Bu herif de harbi malmış anasını satıyım, lan köpeğe durduk yerde elektrik verirsen tabi ölür olum. Yani bu elektriğin kötü birşey olduğunu mu kanıtladı şimdi? Al aynı köpeğin ağzına yarım kilo petrol koy, bak o zaman ölüyor mü ölmüyor mu. Veya tost makinesinin içine elini sok ve bi 60 saniye beklet, bakalım yanıyor mu elin. Lan icat edilen her alete böyle muamele yaparsak, bugüne kadarki her alet zararlı anasını satıyım.
Bu Edison mal diyorum, inanmıyorsunuz..

----

→ İstenen İşlemler:
A - Edison hakkındaki metinde, elin tost makinesinin içinde kaç saniye bekletilmesi söyleniyor?
B - Edison hakkındaki metnin "Bu herif de" ile başlayıp "mal diyorum, inanmıyorsunuz.." kısmına kadar süren bölümünü, "tost makinesinin" ifadesini "fırının" olarak değiştirip yeniden yazar mısın?
C - Edison hakkındaki metni son cümlesinden sonrasını yazarak sürdürür müsün?

→ Verilen Veriler:
----

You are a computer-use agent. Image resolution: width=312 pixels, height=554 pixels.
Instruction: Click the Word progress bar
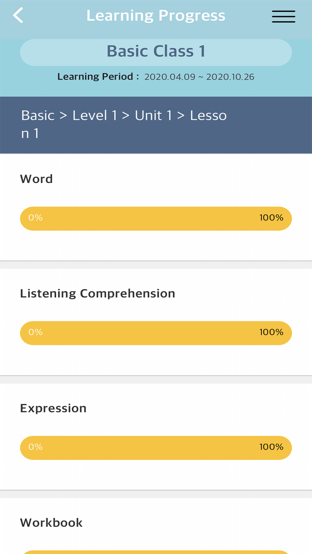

----

→ Görev Yanıtları:
A - 60 saniye.

B -
Bu herif de harbi malmış anasını satıyım, lan köpeğe durduk yerde elektrik verirsen tabi ölür olum. Yani bu elektriğin kötü birşey olduğunu mu kanıtladı şimdi? Al aynı köpeğin ağzına yarım kilo petrol koy, bak o zaman ölüyor mü ölmüyor mu. Veya fırının içine elini sok ve bi 60 saniye beklet, bakalım yanıyor mu elin. Lan icat edilen her alete böyle muamele yaparsak, bugüne kadarki her alet zararlı anasını satıyım.
Bu Edison mal diyorum, inanmıyorsunuz..

C -
Tesla' nın dehasını gören zengin bir şirket sahibi onu işe almış ve birlikte Chicago Dünya Fuarı' nın aydınlatılması ihalesini Edison' un elinden çekip almışlar. Tabi bizim Edison, kuyruğu koparılmış bir dana misali oraya buraya saldırmaya başlamış, kıçıkırık sevgilisi tarafından ihanete uğramış bir erkek misali, kendini küçük düşmüş hissetmiş.

George Westinghouse

Fuarda kendi ampullerinin kullanılmasına izin vermemiş Edison beklediğiniz üzere, bunun üzerine psikopatlık derecesinde master yapmış olan Tesla abimiz de kendi ampulünü yapmış, ve  ''aaalll anasını satıyım, seninki de ampül mü lan gavaattt nihahaha :)) ''  niteliğinde bir cevap vermiş olmuş.  (vermiş olmuş ne ya)


İnsanı kendi oyunuyla yenmek gibisi yoktur canlar.


Ve şuan evlerimizde kullandığımız ampuller ve florasanlar yine Tesla' nındır, yine Tesla' nındır.


Ve sonra,
nedendir bilinmez bu Westinghouse Şirketi batıvermiş..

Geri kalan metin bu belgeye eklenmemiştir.